As Peabody Energy Corp. stumbled toward bankruptcy last year, its Wall Street adviser raised a red flag for management.

Two powerful and litigious distressed-debt hedge funds held Peabody bonds. “Both are bomb throwers and we should be very suspicious,” wrote Tyler Cowan, a restructuring expert at Lazard Ltd.

Six months later, in April, the world’s largest private-sector coal company was in bankruptcy. And, sure enough, the two New York hedge funds -- Paul Singer’s Elliott Management Corp. and Mark Brodsky’s Aurelius Capital Management -- soon became embroiled in a bitter $1 billion dispute as they sought to extract a bigger share of Peabody’s assets.

The showdown has pitted Elliott and Aurelius against a Citigroup-led pool of lenders, and it centers on an arcane accounting change that highlights how the two funds, coming off a bruising, decade-long debt battle with Argentina, relentlessly look to gain an edge in bankruptcy proceedings.

In court filings, including emails and handwritten notes by Peabody executives, Elliott and Aurelius are shown to have privately lobbied management to make the accounting change that would shift $1 billion in collateral to benefit themselves and other holders of around $4 billion in unsecured bonds.

‘Fictional Tale’

The lenders led by Citigroup Inc., an agent to $2.8 billion in secured debt, contend that those assets rightly belong to them. Peabody caved to the demands of the hedge funds in their effort to “drive up their own recovery at the expense” of the secured creditors, Citibank says in court filings. Franklin Resources Inc., with 21 percent of one tranche of the debt, is among the biggest secured lenders.

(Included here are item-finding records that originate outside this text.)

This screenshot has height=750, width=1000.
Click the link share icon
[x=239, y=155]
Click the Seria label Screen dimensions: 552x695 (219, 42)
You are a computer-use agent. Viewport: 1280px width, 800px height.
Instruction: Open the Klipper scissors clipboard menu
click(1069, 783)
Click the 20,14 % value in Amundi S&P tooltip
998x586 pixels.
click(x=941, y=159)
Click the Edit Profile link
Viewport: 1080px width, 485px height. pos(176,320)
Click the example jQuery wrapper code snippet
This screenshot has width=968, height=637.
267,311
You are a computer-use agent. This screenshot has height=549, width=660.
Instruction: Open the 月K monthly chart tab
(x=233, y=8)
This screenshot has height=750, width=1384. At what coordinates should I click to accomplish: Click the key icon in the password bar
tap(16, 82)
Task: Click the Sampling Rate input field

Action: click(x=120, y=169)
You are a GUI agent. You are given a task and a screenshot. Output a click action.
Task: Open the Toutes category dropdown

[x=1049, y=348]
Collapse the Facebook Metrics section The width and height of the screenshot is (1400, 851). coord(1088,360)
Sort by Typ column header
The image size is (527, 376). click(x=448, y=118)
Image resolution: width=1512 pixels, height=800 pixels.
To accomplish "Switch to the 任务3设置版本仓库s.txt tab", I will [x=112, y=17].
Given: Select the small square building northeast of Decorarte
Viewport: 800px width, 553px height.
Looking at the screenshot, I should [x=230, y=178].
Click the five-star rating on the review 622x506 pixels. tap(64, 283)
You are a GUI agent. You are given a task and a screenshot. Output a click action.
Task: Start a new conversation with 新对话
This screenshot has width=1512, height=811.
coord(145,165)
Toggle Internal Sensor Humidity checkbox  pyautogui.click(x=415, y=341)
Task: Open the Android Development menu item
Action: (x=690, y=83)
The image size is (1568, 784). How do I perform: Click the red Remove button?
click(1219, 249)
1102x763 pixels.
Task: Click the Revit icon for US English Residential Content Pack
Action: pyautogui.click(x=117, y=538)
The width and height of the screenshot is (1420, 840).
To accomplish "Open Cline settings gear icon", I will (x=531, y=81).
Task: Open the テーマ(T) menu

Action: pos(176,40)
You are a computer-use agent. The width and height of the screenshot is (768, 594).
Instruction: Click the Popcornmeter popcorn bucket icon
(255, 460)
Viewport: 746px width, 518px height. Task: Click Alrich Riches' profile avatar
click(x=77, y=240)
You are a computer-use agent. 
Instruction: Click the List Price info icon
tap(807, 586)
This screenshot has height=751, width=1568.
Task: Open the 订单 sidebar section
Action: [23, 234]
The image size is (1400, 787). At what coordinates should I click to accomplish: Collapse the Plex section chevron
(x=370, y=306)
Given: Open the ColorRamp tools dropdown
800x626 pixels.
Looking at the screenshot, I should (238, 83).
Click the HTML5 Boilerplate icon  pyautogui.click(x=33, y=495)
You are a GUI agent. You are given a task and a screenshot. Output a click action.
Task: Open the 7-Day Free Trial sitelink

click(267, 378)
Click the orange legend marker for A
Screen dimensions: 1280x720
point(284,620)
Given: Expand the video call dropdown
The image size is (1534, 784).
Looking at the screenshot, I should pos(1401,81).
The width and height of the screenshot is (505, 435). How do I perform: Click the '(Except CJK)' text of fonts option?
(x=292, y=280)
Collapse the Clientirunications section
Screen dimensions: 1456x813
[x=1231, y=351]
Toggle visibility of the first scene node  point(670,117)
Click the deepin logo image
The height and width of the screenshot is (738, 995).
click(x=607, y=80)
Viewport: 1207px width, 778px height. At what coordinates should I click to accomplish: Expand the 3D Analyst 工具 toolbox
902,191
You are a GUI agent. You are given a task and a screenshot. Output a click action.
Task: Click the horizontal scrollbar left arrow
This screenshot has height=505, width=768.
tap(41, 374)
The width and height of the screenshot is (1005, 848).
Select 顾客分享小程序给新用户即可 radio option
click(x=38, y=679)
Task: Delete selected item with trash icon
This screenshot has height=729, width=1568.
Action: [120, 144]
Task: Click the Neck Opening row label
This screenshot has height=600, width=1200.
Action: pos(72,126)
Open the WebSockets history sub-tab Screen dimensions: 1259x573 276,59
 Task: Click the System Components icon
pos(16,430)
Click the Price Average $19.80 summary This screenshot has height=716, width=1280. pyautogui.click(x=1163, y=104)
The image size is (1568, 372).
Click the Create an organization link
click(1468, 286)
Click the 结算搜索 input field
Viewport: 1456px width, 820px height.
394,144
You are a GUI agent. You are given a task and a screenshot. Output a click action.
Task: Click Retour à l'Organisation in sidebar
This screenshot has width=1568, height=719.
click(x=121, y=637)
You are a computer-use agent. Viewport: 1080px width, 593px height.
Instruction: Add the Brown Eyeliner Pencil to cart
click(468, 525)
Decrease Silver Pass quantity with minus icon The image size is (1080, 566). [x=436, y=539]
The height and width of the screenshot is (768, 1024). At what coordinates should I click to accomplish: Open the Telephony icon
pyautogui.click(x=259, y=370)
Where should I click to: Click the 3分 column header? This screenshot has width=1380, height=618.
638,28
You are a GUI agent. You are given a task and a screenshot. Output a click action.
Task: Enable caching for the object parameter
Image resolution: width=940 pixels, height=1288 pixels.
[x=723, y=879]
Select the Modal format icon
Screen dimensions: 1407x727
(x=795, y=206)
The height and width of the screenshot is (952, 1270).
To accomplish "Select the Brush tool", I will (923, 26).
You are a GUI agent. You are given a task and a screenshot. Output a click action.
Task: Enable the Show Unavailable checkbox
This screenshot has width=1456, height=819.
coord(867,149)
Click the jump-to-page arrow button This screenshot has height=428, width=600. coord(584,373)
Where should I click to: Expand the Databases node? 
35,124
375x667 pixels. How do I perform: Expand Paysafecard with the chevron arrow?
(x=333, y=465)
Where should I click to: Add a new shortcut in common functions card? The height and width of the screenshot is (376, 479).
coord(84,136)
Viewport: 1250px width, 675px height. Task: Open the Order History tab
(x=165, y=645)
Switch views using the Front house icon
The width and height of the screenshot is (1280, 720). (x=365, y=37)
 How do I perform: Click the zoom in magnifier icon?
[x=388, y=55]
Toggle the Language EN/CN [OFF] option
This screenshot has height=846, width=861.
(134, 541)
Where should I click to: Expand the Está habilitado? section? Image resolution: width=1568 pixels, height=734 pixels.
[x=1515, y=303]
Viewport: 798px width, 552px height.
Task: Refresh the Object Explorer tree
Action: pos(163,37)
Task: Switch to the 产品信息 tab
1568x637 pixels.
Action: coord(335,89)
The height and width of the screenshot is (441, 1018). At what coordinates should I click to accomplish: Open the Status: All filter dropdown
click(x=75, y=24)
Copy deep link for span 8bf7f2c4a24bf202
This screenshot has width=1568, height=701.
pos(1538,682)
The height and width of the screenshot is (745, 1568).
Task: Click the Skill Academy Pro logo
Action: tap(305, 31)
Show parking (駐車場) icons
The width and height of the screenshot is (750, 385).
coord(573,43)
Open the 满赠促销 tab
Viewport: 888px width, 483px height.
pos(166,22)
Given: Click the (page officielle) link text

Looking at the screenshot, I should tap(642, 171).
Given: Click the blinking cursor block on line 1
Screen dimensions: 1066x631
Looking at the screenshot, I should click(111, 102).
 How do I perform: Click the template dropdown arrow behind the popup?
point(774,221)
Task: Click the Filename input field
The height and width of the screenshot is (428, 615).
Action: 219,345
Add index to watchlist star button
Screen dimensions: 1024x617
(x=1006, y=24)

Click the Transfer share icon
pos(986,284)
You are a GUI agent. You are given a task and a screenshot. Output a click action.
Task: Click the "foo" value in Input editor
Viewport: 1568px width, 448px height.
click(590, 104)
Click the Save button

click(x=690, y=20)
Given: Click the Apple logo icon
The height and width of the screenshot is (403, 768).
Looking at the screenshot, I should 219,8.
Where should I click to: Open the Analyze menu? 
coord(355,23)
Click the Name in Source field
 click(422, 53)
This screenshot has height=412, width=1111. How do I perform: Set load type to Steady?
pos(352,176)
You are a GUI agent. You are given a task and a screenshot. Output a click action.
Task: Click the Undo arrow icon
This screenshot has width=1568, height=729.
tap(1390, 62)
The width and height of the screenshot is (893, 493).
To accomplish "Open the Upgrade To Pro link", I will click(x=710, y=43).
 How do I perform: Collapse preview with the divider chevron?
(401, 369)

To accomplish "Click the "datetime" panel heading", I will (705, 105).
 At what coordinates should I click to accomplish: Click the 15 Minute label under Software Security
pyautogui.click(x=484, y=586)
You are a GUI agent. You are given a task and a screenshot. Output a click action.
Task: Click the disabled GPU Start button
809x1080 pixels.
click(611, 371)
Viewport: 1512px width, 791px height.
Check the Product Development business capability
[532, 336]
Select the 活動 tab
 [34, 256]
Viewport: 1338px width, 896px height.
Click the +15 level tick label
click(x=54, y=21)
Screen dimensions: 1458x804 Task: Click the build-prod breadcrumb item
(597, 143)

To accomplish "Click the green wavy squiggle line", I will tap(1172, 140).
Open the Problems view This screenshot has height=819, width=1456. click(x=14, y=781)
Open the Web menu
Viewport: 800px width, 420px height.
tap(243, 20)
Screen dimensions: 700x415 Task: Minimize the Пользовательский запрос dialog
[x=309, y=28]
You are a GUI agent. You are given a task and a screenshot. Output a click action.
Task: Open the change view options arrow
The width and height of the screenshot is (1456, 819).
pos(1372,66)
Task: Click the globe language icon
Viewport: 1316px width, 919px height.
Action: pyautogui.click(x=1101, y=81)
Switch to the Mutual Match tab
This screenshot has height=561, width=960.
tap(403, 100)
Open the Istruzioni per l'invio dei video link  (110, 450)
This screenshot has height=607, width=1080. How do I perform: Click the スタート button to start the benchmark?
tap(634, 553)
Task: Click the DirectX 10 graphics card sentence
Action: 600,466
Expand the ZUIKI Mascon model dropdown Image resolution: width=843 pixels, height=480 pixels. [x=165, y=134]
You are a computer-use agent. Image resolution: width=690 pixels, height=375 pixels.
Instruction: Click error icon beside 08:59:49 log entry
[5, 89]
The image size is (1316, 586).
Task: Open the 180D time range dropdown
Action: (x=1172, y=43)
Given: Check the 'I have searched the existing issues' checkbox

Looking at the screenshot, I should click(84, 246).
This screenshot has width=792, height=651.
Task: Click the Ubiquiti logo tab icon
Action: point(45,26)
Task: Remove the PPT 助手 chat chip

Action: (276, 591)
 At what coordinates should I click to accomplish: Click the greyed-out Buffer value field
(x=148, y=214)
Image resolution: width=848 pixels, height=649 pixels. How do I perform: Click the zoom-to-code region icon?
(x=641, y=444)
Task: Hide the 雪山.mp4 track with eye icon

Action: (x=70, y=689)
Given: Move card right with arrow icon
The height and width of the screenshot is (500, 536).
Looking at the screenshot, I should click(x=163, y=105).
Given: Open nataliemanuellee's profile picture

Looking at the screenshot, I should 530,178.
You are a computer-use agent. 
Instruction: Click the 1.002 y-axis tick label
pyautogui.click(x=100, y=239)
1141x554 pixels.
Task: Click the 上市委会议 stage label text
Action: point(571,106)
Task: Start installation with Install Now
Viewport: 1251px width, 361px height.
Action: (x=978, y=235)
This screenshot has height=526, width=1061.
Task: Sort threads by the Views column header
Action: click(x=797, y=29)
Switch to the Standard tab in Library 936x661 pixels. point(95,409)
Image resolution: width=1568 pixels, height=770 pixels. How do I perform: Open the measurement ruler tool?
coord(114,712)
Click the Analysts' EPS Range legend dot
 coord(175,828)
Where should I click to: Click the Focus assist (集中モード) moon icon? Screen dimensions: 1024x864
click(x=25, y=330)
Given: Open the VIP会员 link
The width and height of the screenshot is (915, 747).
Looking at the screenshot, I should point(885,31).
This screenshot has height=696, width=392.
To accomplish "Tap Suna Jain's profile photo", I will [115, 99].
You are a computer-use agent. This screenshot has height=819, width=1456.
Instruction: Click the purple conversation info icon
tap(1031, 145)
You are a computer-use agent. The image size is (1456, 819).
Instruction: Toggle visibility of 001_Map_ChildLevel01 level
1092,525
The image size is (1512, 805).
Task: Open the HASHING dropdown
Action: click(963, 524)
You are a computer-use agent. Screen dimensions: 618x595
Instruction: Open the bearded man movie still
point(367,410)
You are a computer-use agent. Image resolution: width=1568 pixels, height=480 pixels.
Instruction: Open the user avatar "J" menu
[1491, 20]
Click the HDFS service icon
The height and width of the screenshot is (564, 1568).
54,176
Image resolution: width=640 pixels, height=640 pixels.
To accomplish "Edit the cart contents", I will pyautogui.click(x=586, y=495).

Peabody dismisses the assertions as “an elaborate -- and wholly fictional -- tale of conspiracy.” There’s no evidence, it says, that management was “co-opted” or “acting at the direction” of the hedge funds and other unsecured lenders.

Elliott and Aurelius say in filings that in fact it was the Citi-led lenders that used their clout to get a leg up in the bankruptcy. The two firms, which lead a group that includes AllianceBernstein and Capital Research & Management, aren’t alleged to have engaged in any wrongdoing.